Le grand
sorcier, qui connaît le secret des étoiles, l’avait prédit bien
longtemps, à l’avance. Si longtemps, que les hommes, insouciants,
avaient oublié. Pourtant elle vint, cette sécheresse impitoyable qui
brûla les rivières. Nulle part, il n’y eut plus d’eau douce. Ni pour les
animaux, ni pour les hommes. Même les cascades cachées, les sources
profondes avaient disparu et la soif terrible se faisait cruellement
sentir.
Un jour, le Woobat, qui est une sorte de cochon sauvage, était en train de
creuser un trou dans la terre sèche , avec l’espoir de trouver un peu de
fraîcheur. Il déplaça une très grosse pierre, et du trou de cette pierre
jaillit une source d’eau limpide, qui se répandit sur la terre
craquelée.
Aussitôt, tous
les animaux, alertés par ces mille petits signes qui sont leur langage,
accoururent pour se désaltérer et burent avec respect de cette eau
miraculeuse qui était leur vie.Tous furent sages et prudents : l’eau
était rare et il fallait la ménager. Ils s’arrêtèrent vite de boire.

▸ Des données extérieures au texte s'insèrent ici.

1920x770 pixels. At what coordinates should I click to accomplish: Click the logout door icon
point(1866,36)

Tous, sauf un. Le grand serpent. Il but, il but, il but le ruisseau tout
entier. Les autres animaux essayèrent de l’en empêcher. Mais rien n’y
fit, et leur colère augmenta avec leur impuissance. Et les animaux
tuèrent le grand serpent qui avait bu toute leur eau. Et l’esprit du
serpent s’envola vers le ciel.
Quelques jours
plus tard, les bêtes assoiffées virent s’agiter dans la poussière de
tous petits serpents qui venaient de naître. Le Kiwi aurait bien voulu
les manger, mais le Kangourou s’interposa :
- Attends! Ils sont trop jolis, ces petits serpents, avec leurs couleurs
vives. Nous allons les mettre à l’ombre d’une pierre. Peut-être
pourront-ils y vivre.
Quand le grand
serpent, dans le ciel, vit les soins dont ses petits étaient entourés,
il s’attendrit et, se parant de merveilleuses couleurs, il renvoya aux
animaux toute l’eau qu’il leur avait bue.
Et la pluie
remplit les bouches, les poitrines, les rivières.

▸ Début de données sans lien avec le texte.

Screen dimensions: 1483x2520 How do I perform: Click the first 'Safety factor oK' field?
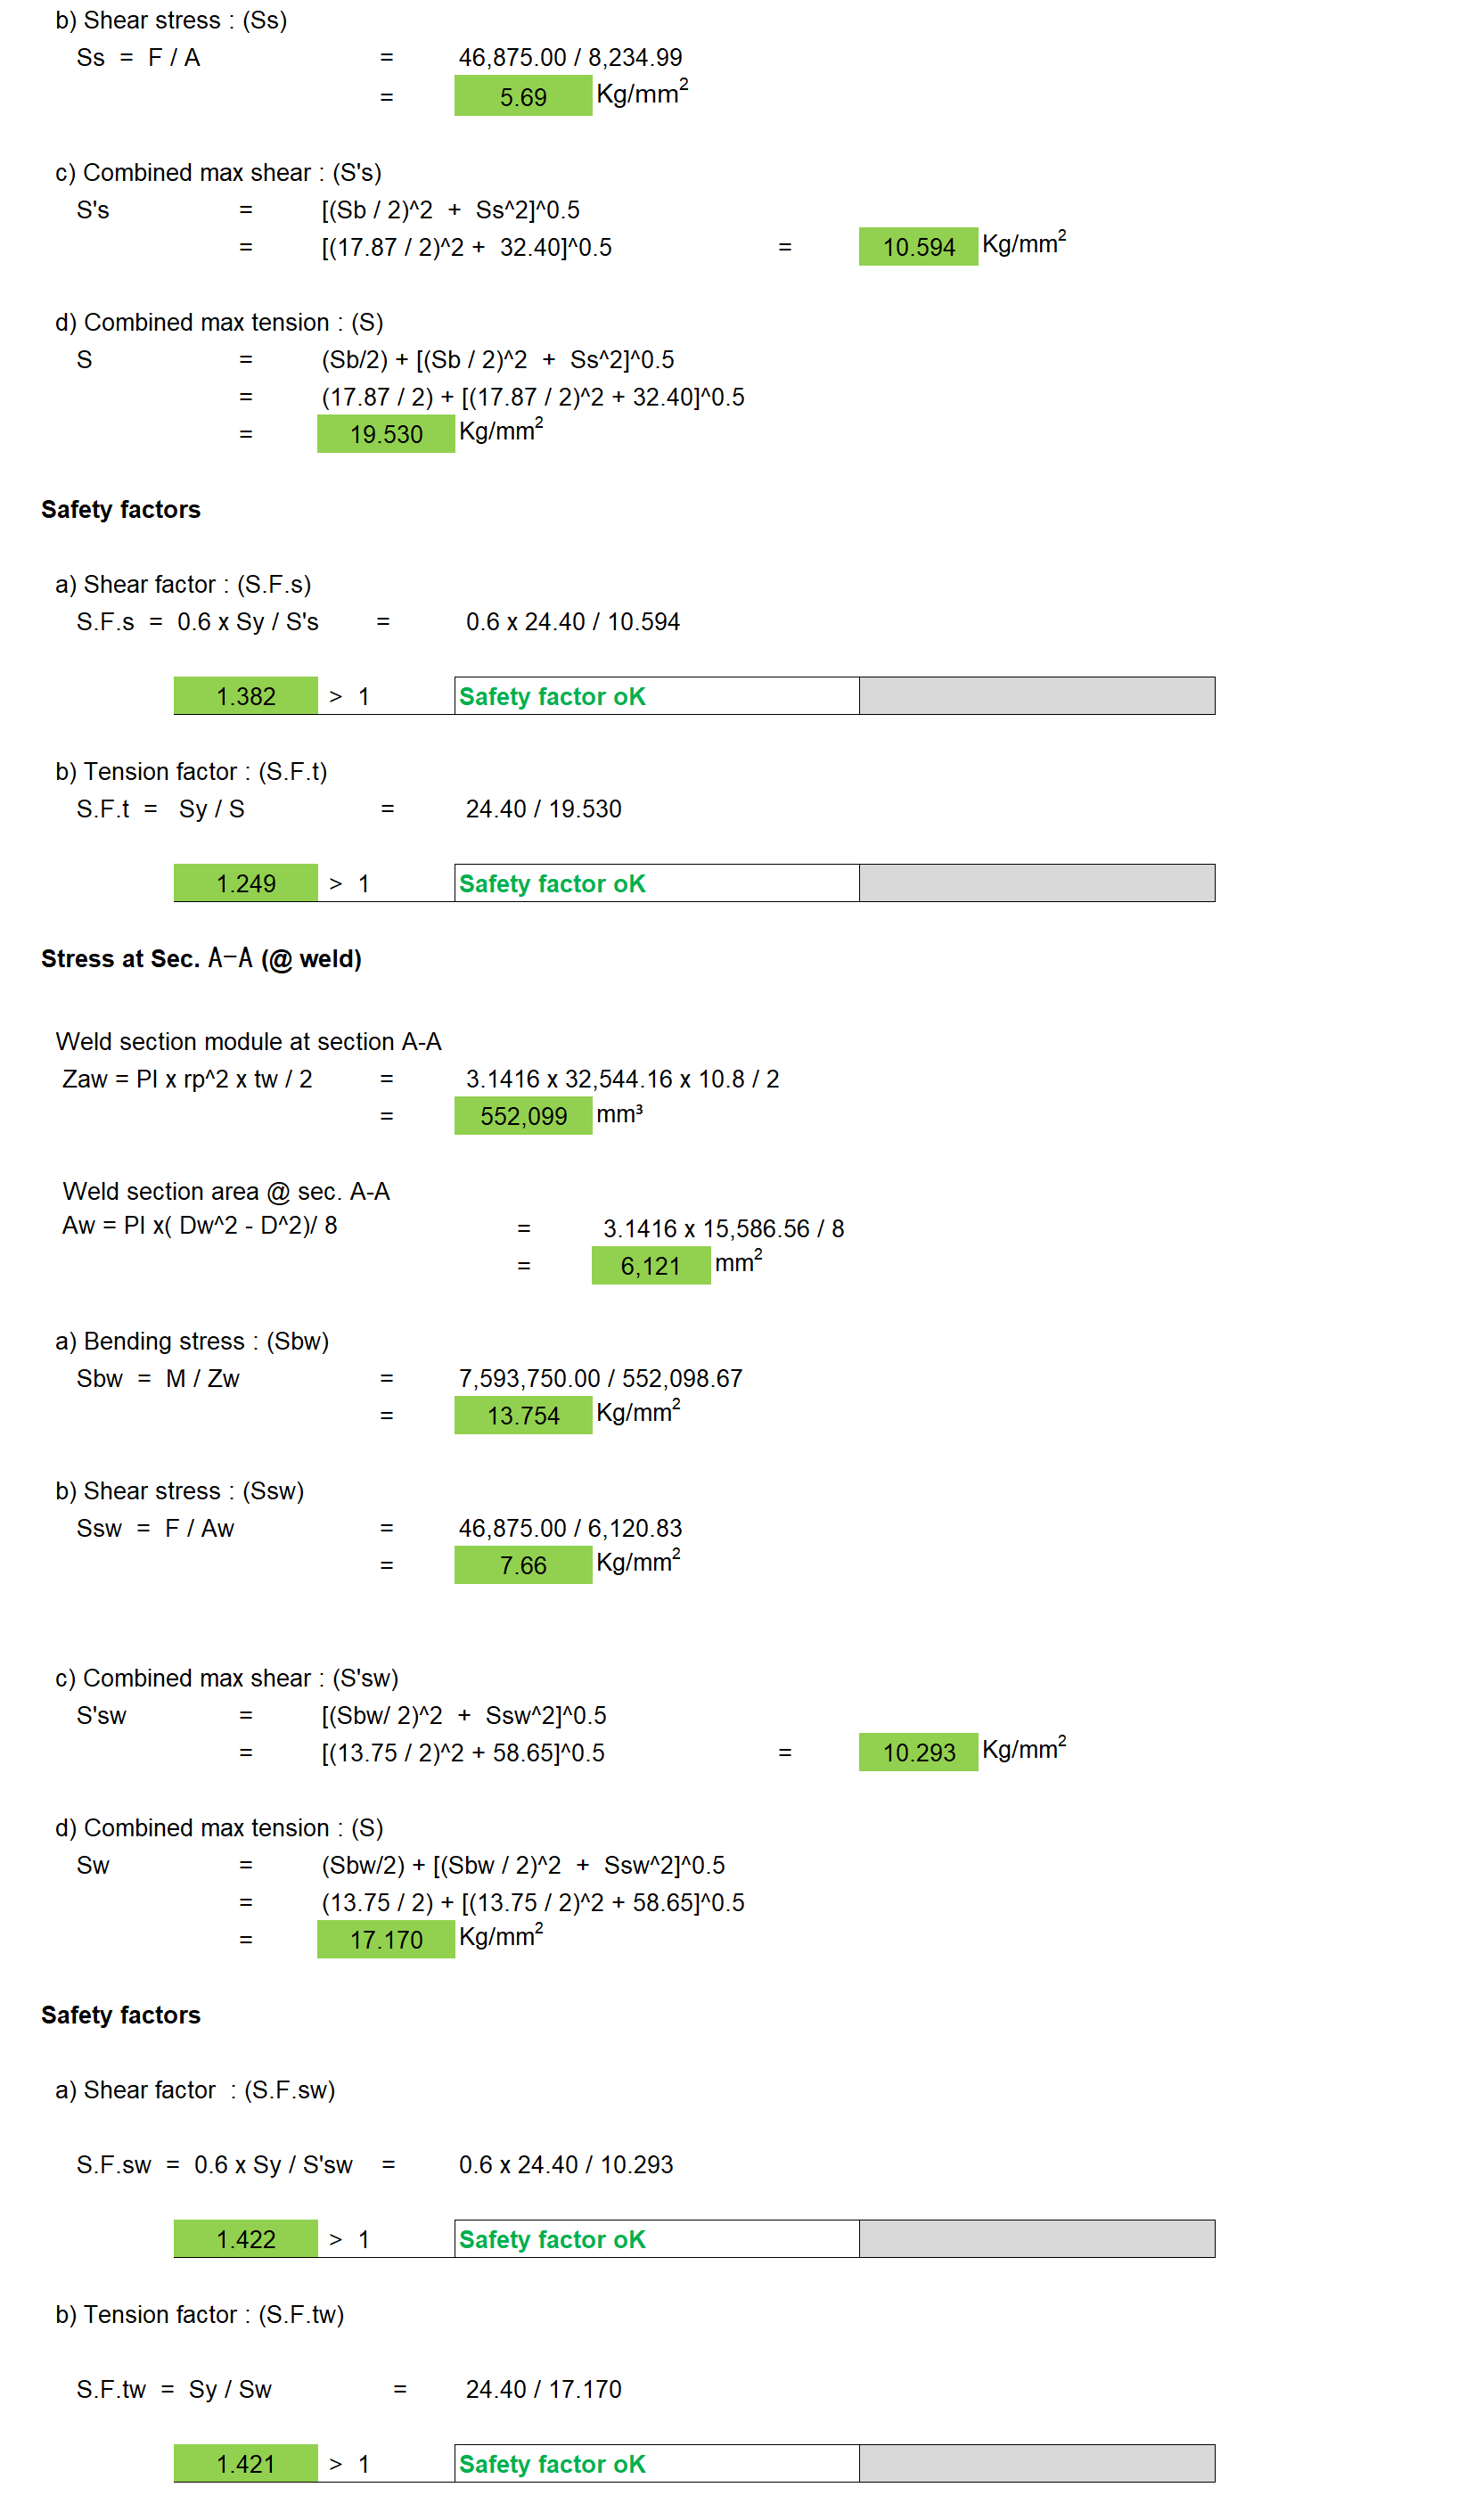(x=657, y=696)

Aussi, chaque fois que dans la
poussière on trouve un petit serpent égaré, il faut en prendre grand
soin, si l’on veut que dans le ciel son grand-père envoie de l’eau pour
faire chanter les cascades.
Illustration : Peinture à l'huile (30X40 cm) par
Claudia Gacek
: "La légende de l'arc en ciel"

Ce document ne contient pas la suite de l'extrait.